### Data for this task
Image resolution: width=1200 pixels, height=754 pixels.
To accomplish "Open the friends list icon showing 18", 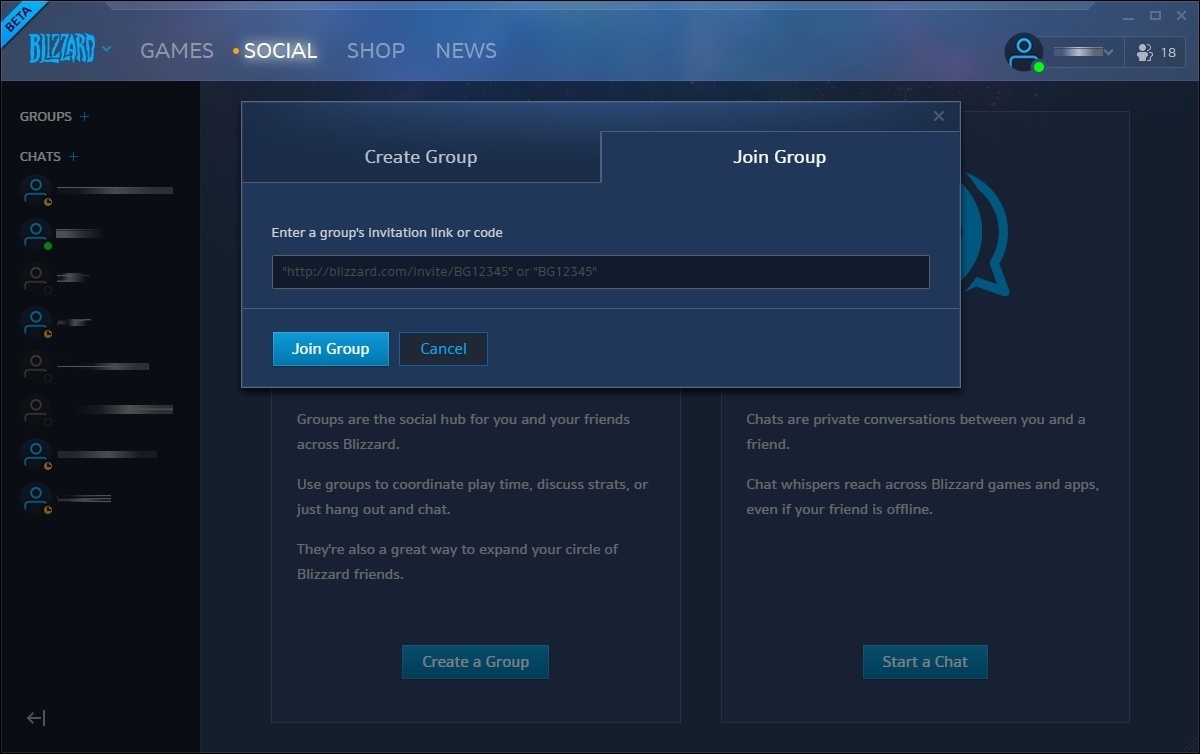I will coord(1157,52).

--

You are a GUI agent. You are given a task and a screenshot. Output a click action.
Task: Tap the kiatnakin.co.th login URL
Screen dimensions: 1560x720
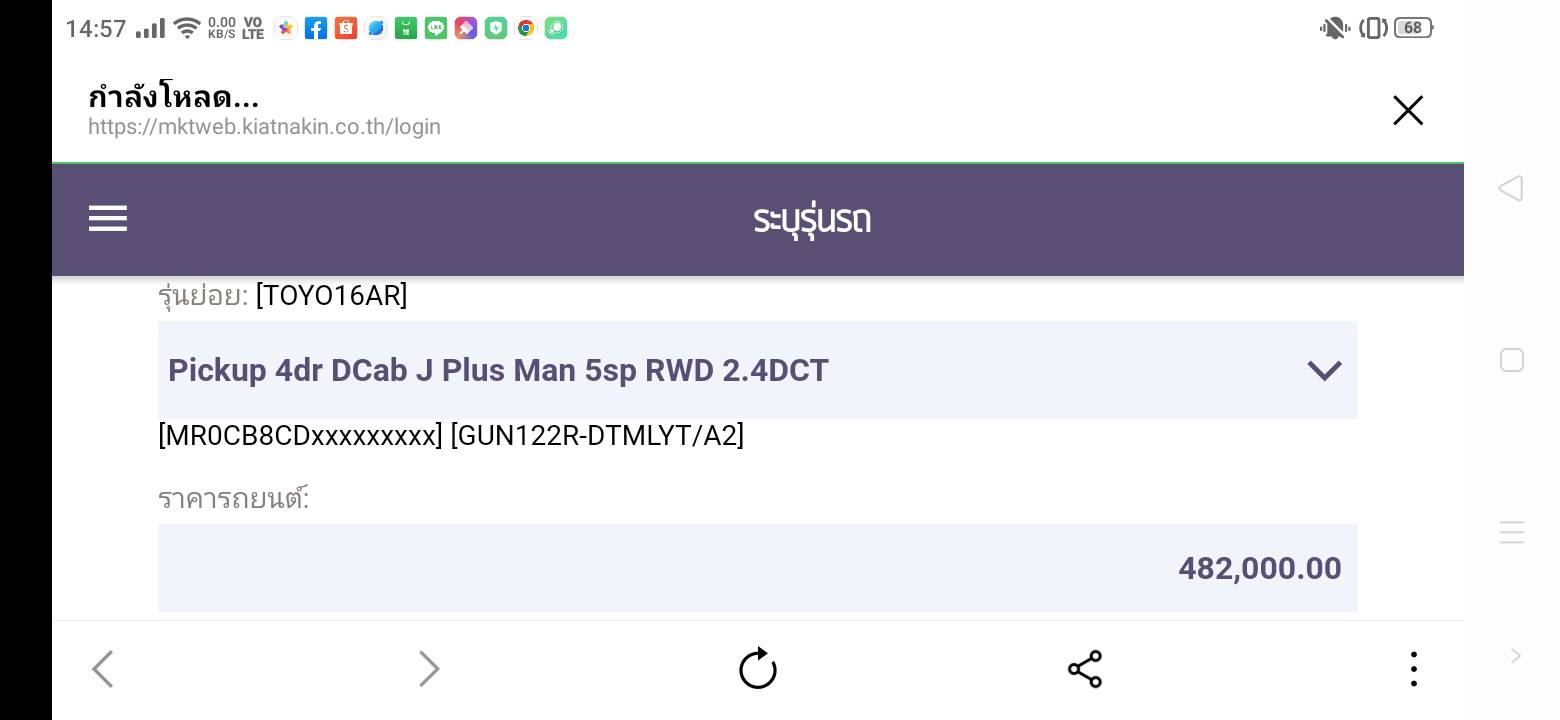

==

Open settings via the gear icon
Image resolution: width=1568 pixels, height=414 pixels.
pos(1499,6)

### Exercise instructions
What you give back should be exactly the lines of the data above from the line with "Task: Tap the kiatnakin.co.th login URL" through the line with "Screen dimensions: 1560x720", both of those included, and nothing more.

### Answer space
Task: Tap the kiatnakin.co.th login URL
Screen dimensions: 1560x720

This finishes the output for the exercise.